▶ **Dataset**:
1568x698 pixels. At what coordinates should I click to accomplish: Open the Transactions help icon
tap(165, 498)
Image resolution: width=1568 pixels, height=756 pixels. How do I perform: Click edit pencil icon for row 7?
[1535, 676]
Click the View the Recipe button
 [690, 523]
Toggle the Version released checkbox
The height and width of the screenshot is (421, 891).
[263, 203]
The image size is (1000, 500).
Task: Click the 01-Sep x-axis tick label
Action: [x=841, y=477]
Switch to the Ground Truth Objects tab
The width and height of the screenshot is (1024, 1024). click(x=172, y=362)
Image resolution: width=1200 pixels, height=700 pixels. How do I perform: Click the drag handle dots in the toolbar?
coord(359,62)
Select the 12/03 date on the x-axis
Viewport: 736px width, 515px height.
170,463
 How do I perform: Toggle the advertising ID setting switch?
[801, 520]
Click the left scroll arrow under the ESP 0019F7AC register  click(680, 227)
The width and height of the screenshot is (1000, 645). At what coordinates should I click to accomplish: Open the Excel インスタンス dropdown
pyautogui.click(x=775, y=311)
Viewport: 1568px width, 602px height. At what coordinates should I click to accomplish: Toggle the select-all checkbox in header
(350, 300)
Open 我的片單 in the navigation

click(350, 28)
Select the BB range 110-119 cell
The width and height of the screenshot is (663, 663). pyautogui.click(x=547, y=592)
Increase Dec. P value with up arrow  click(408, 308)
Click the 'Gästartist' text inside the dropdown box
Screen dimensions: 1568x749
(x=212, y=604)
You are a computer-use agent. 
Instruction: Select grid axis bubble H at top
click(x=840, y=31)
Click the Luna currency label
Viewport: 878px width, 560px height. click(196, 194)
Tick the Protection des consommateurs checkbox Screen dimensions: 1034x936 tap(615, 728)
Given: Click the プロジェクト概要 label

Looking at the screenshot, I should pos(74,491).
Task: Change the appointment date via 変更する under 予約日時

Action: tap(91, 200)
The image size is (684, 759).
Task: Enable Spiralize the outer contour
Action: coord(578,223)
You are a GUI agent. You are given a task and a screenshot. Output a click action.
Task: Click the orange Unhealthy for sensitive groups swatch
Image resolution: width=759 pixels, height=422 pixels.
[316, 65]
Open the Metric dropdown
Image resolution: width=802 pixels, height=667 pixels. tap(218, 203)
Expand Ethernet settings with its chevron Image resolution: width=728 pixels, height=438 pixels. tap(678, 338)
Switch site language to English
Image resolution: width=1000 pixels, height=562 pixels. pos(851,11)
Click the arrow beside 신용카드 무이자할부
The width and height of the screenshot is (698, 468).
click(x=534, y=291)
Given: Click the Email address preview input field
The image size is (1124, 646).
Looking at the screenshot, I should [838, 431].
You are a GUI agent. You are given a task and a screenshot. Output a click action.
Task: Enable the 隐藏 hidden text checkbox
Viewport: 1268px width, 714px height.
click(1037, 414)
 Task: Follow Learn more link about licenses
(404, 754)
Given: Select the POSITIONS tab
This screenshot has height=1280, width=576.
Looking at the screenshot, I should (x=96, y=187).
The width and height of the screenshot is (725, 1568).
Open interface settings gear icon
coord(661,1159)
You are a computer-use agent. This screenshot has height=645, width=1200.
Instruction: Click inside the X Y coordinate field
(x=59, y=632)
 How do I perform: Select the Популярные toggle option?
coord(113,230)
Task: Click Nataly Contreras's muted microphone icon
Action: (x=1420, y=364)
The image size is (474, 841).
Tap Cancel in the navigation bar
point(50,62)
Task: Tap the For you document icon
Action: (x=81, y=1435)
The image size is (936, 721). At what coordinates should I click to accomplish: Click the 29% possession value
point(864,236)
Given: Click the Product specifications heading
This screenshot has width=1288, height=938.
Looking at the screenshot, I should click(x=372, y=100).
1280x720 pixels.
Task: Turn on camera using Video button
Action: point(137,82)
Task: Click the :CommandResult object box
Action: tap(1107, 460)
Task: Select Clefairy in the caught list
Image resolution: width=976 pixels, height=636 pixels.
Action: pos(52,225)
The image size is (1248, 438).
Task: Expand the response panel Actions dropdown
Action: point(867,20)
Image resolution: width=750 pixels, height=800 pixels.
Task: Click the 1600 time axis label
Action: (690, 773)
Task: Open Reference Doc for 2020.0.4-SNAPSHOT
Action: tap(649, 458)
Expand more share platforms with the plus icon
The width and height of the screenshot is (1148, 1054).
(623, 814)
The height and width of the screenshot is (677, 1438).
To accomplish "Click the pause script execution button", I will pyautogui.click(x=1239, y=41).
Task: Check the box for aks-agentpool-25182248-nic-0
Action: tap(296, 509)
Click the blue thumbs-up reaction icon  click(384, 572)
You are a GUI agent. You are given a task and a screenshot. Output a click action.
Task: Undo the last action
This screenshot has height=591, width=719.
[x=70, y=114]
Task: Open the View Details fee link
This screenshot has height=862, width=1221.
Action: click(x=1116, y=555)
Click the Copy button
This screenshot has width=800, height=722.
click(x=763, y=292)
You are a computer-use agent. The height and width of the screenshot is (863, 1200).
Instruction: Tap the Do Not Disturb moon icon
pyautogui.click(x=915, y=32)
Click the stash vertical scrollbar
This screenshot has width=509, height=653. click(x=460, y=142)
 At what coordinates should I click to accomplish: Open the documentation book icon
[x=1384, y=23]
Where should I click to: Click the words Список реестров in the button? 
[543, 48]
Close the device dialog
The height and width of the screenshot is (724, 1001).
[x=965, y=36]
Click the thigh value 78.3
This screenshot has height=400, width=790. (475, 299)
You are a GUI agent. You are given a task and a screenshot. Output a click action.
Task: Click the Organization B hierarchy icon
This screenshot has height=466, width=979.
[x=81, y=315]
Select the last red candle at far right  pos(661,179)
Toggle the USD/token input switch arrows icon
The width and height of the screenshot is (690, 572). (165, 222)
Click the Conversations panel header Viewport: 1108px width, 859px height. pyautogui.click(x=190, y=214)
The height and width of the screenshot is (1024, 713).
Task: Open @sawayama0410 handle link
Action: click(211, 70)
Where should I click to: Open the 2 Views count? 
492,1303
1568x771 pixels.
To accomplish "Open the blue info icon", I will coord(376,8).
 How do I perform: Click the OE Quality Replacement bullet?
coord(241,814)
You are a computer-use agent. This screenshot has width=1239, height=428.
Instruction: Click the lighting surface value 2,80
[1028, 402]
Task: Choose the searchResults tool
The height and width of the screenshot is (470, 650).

▶ **Task goal**:
After locating the line with "documentation book icon" in the material above, return it and each line after it exactly, ending at the line with "Select the last".

▶ **Output for this task**:
 At what coordinates should I click to accomplish: Open the documentation book icon
[x=1384, y=23]
Where should I click to: Click the words Список реестров in the button? 
[543, 48]
Close the device dialog
The height and width of the screenshot is (724, 1001).
[x=965, y=36]
Click the thigh value 78.3
This screenshot has height=400, width=790. (475, 299)
You are a GUI agent. You are given a task and a screenshot. Output a click action.
Task: Click the Organization B hierarchy icon
This screenshot has height=466, width=979.
[x=81, y=315]
Select the last red candle at far right  pos(661,179)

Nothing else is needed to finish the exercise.